Garber is not a beginner when it comes to rejection.

“Once you decide that your manuscript is ready to shop, don’t get discouraged if things don’t work out right away. Remember that your path is as unique as your story,” Garber said. “It took me almost a decade to get published; in that time, I wrote five completed novels, and every single one of them was rejected. So if you start to feel defeated by an abundance of nos, don’t give up—hold on for your yes.”

Garber says that the best idea she adopted for her writing was to form a critique group.

“We were a handful of aspiring authors who met up every other weekend to workshop our chapters and offer feedback,” Garber said. “Even now, we continue to be sources of support for each other.”

On "Lobizona"

Manu’s dual identity as a human and a werewolf is a threat to both her worlds, and rather than having two homes, she’s left with none. As an immigrant, this sense of homelessness is one Garber has struggled with her whole life as well.

“Lobizona is the book teen-me needed—a YA fantasy about Latinx brujas and lobizones who speak my languages, share my cultures, and make me swoon,” Garber said. “I wrote the story as an exploration of the immigrant identity. "Lobizona" is about what it’s like to come from two worlds but belong to neither. To speak two languages but still lack the vocabulary to define yourself.”

Inspiration for "Lobizona"

The inspiration behind the worldbuilding of "Lobizona" is a curious Argentine law that is still in effect today: ley de padrinazgo presidencial 20.843. It declares the President of Argentina godparent to the seventh consecutive son or daughter in a family.

“When I researched the history of this law, I came across a superstition that claims seventh daughters will be born brujas and seventh sons will be lobizones,” Garber said. “I knew I wanted to write about it, but rather than a straightforward fantasy, I opted to explore the mythologies we weave with our words every day.”

"Lobizona is a treatise on labels and a warning of what happens when we take language too literally," Garber said.

The Best Part

“Writing this book was one of the most liberating experiences I’ve had as an author because I was able to think in my true tongue—Spanglish,” Garber said. “Freeing myself from the constraints of sticking to one language really helped me connect to these characters and their worlds. As a result, I think Manu is my most natural narrative voice.”

Relatable Characters

Garber relates to Lobozona’s protagonist Manu the most because they love the same books.

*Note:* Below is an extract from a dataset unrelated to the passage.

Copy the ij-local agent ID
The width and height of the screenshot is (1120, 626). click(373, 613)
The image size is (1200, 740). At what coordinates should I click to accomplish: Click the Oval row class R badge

“Since she’s grown up isolated from kids her age, stories have always kept her company,” Garber said. “In addition to English, Spanish, and Spanglish, she and I share a bookish language—and it’s where we feel the most fluent. Since she’s grown up isolated from kids her age, stories have always kept her company. In addition to English, Spanish, and Spanglish, she and I share a bookish language—and it’s where we feel the most fluent.”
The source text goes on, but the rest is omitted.